Aim:
Can you give back each of the records below word for word, changing nothing?

Start

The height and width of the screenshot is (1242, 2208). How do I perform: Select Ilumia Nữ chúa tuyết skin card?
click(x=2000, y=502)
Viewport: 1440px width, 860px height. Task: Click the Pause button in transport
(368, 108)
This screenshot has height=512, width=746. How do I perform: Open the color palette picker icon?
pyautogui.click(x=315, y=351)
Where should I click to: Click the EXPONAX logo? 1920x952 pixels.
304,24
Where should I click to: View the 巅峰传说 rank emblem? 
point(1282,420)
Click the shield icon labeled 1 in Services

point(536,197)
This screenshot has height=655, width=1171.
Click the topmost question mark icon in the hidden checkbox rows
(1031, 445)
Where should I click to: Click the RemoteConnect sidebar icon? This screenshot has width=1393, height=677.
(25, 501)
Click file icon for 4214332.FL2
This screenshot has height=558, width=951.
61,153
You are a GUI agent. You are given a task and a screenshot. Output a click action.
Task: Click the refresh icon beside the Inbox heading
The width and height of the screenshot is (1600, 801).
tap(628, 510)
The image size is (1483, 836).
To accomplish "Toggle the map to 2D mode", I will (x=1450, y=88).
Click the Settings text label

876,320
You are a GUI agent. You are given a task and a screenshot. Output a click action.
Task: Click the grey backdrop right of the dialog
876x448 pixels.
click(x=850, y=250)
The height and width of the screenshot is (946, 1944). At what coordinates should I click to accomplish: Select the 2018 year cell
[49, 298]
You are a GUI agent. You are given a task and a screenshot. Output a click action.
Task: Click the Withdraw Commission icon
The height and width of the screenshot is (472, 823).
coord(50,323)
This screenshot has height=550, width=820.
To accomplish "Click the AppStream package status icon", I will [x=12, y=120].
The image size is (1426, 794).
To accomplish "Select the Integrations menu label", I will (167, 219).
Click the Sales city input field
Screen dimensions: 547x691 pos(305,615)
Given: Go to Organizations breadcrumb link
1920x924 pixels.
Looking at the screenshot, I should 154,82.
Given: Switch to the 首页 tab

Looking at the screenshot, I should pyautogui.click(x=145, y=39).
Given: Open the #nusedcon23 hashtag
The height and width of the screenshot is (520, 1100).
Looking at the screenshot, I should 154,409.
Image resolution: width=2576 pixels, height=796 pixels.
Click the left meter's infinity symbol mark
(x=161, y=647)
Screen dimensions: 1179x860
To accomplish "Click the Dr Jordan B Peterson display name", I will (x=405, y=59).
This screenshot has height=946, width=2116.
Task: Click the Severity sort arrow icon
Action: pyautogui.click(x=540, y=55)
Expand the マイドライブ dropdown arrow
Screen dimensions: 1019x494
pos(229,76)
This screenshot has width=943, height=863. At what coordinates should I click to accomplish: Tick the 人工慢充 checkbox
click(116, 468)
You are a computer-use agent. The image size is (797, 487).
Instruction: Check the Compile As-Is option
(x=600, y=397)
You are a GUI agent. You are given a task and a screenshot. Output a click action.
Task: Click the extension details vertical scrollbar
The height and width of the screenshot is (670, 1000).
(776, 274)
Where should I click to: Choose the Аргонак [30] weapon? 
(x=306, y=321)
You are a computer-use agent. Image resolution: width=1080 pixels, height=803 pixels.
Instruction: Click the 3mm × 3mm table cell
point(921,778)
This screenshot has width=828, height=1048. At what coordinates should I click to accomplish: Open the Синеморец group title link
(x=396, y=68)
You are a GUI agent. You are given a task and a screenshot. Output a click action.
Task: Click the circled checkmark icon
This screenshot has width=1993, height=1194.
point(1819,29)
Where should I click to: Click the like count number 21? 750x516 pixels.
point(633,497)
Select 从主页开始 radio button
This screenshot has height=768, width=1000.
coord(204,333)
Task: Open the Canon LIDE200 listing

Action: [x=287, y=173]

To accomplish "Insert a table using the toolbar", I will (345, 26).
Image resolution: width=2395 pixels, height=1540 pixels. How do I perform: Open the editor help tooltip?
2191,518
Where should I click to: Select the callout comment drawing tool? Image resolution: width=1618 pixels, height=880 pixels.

End

Solution for this task:
The height and width of the screenshot is (1242, 2208). How do I perform: Select Ilumia Nữ chúa tuyết skin card?
click(x=2000, y=502)
Viewport: 1440px width, 860px height. Task: Click the Pause button in transport
(368, 108)
This screenshot has height=512, width=746. How do I perform: Open the color palette picker icon?
pyautogui.click(x=315, y=351)
Where should I click to: Click the EXPONAX logo? 1920x952 pixels.
304,24
Where should I click to: View the 巅峰传说 rank emblem? 
point(1282,420)
Click the shield icon labeled 1 in Services

point(536,197)
This screenshot has height=655, width=1171.
Click the topmost question mark icon in the hidden checkbox rows
(1031, 445)
Where should I click to: Click the RemoteConnect sidebar icon? This screenshot has width=1393, height=677.
(25, 501)
Click file icon for 4214332.FL2
This screenshot has height=558, width=951.
61,153
You are a GUI agent. You are given a task and a screenshot. Output a click action.
Task: Click the refresh icon beside the Inbox heading
The width and height of the screenshot is (1600, 801).
tap(628, 510)
The image size is (1483, 836).
To accomplish "Toggle the map to 2D mode", I will (x=1450, y=88).
Click the Settings text label

876,320
You are a GUI agent. You are given a task and a screenshot. Output a click action.
Task: Click the grey backdrop right of the dialog
876x448 pixels.
click(x=850, y=250)
The height and width of the screenshot is (946, 1944). At what coordinates should I click to accomplish: Select the 2018 year cell
[49, 298]
You are a GUI agent. You are given a task and a screenshot. Output a click action.
Task: Click the Withdraw Commission icon
The height and width of the screenshot is (472, 823).
coord(50,323)
This screenshot has height=550, width=820.
To accomplish "Click the AppStream package status icon", I will [x=12, y=120].
The image size is (1426, 794).
To accomplish "Select the Integrations menu label", I will (167, 219).
Click the Sales city input field
Screen dimensions: 547x691 pos(305,615)
Given: Go to Organizations breadcrumb link
1920x924 pixels.
Looking at the screenshot, I should 154,82.
Given: Switch to the 首页 tab

Looking at the screenshot, I should pyautogui.click(x=145, y=39).
Given: Open the #nusedcon23 hashtag
The height and width of the screenshot is (520, 1100).
Looking at the screenshot, I should 154,409.
Image resolution: width=2576 pixels, height=796 pixels.
Click the left meter's infinity symbol mark
(x=161, y=647)
Screen dimensions: 1179x860
To accomplish "Click the Dr Jordan B Peterson display name", I will (x=405, y=59).
This screenshot has height=946, width=2116.
Task: Click the Severity sort arrow icon
Action: pyautogui.click(x=540, y=55)
Expand the マイドライブ dropdown arrow
Screen dimensions: 1019x494
pos(229,76)
This screenshot has width=943, height=863. At what coordinates should I click to accomplish: Tick the 人工慢充 checkbox
click(116, 468)
You are a computer-use agent. The image size is (797, 487).
Instruction: Check the Compile As-Is option
(x=600, y=397)
You are a GUI agent. You are given a task and a screenshot. Output a click action.
Task: Click the extension details vertical scrollbar
The height and width of the screenshot is (670, 1000).
(776, 274)
Where should I click to: Choose the Аргонак [30] weapon? 
(x=306, y=321)
You are a computer-use agent. Image resolution: width=1080 pixels, height=803 pixels.
Instruction: Click the 3mm × 3mm table cell
point(921,778)
This screenshot has width=828, height=1048. At what coordinates should I click to accomplish: Open the Синеморец group title link
(x=396, y=68)
You are a GUI agent. You are given a task and a screenshot. Output a click action.
Task: Click the circled checkmark icon
This screenshot has width=1993, height=1194.
point(1819,29)
Where should I click to: Click the like count number 21? 750x516 pixels.
point(633,497)
Select 从主页开始 radio button
This screenshot has height=768, width=1000.
coord(204,333)
Task: Open the Canon LIDE200 listing

Action: [x=287, y=173]

To accomplish "Insert a table using the toolbar", I will (345, 26).
Image resolution: width=2395 pixels, height=1540 pixels. How do I perform: Open the editor help tooltip?
2191,518
Where should I click to: Select the callout comment drawing tool? Image resolution: width=1618 pixels, height=880 pixels.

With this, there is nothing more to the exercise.